_DATASET EXCERPTS_:
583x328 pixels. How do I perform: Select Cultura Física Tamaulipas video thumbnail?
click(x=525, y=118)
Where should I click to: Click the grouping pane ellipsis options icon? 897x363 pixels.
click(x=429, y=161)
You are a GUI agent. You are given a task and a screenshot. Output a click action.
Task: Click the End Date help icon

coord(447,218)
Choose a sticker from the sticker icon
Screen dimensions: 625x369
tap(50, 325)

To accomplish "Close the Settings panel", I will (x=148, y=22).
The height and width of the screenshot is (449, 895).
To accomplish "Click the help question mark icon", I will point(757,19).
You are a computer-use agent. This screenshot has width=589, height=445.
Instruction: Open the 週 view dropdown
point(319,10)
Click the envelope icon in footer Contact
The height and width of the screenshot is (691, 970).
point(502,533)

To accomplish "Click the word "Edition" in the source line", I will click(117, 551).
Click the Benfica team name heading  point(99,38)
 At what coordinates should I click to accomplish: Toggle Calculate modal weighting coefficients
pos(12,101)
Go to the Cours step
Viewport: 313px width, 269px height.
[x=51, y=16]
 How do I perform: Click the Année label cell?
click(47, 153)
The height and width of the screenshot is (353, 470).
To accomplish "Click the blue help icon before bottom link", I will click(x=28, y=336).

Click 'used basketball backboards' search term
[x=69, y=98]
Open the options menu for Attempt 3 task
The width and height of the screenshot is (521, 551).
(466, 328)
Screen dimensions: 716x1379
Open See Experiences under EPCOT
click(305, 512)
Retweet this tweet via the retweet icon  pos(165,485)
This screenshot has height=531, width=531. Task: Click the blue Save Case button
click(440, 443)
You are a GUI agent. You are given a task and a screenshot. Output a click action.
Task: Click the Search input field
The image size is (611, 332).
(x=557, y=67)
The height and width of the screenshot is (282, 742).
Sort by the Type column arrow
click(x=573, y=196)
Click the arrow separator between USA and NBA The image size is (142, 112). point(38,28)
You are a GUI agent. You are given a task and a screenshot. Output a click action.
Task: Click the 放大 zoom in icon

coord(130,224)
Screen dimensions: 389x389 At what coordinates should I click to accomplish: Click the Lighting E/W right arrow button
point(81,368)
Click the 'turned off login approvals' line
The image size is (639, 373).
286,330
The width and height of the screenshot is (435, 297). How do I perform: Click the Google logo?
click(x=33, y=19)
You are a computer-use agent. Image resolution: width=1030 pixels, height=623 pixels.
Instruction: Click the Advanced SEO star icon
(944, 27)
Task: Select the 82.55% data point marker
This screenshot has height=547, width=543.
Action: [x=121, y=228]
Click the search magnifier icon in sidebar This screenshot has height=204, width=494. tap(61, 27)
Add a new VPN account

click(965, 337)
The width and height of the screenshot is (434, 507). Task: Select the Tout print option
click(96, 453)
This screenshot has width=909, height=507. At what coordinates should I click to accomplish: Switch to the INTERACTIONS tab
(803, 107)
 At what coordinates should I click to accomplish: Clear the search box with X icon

_WORK ORDER_: So that nothing is lost, transcribe each entry exactly as written.

_ANSWER BELOW_:
583x328 pixels. How do I perform: Select Cultura Física Tamaulipas video thumbnail?
click(x=525, y=118)
Where should I click to: Click the grouping pane ellipsis options icon? 897x363 pixels.
click(x=429, y=161)
You are a GUI agent. You are given a task and a screenshot. Output a click action.
Task: Click the End Date help icon

coord(447,218)
Choose a sticker from the sticker icon
Screen dimensions: 625x369
tap(50, 325)

To accomplish "Close the Settings panel", I will (x=148, y=22).
The height and width of the screenshot is (449, 895).
To accomplish "Click the help question mark icon", I will point(757,19).
You are a computer-use agent. This screenshot has width=589, height=445.
Instruction: Open the 週 view dropdown
point(319,10)
Click the envelope icon in footer Contact
The height and width of the screenshot is (691, 970).
point(502,533)

To accomplish "Click the word "Edition" in the source line", I will click(117, 551).
Click the Benfica team name heading  point(99,38)
 At what coordinates should I click to accomplish: Toggle Calculate modal weighting coefficients
pos(12,101)
Go to the Cours step
Viewport: 313px width, 269px height.
[x=51, y=16]
 How do I perform: Click the Année label cell?
click(47, 153)
The height and width of the screenshot is (353, 470).
To accomplish "Click the blue help icon before bottom link", I will click(x=28, y=336).

Click 'used basketball backboards' search term
[x=69, y=98]
Open the options menu for Attempt 3 task
The width and height of the screenshot is (521, 551).
(466, 328)
Screen dimensions: 716x1379
Open See Experiences under EPCOT
click(305, 512)
Retweet this tweet via the retweet icon  pos(165,485)
This screenshot has height=531, width=531. Task: Click the blue Save Case button
click(440, 443)
You are a GUI agent. You are given a task and a screenshot. Output a click action.
Task: Click the Search input field
The image size is (611, 332).
(x=557, y=67)
The height and width of the screenshot is (282, 742).
Sort by the Type column arrow
click(x=573, y=196)
Click the arrow separator between USA and NBA The image size is (142, 112). point(38,28)
You are a GUI agent. You are given a task and a screenshot. Output a click action.
Task: Click the 放大 zoom in icon

coord(130,224)
Screen dimensions: 389x389 At what coordinates should I click to accomplish: Click the Lighting E/W right arrow button
point(81,368)
Click the 'turned off login approvals' line
The image size is (639, 373).
286,330
The width and height of the screenshot is (435, 297). How do I perform: Click the Google logo?
click(x=33, y=19)
You are a computer-use agent. Image resolution: width=1030 pixels, height=623 pixels.
Instruction: Click the Advanced SEO star icon
(944, 27)
Task: Select the 82.55% data point marker
This screenshot has height=547, width=543.
Action: [x=121, y=228]
Click the search magnifier icon in sidebar This screenshot has height=204, width=494. tap(61, 27)
Add a new VPN account

click(965, 337)
The width and height of the screenshot is (434, 507). Task: Select the Tout print option
click(96, 453)
This screenshot has width=909, height=507. At what coordinates should I click to accomplish: Switch to the INTERACTIONS tab
(803, 107)
 At what coordinates should I click to accomplish: Clear the search box with X icon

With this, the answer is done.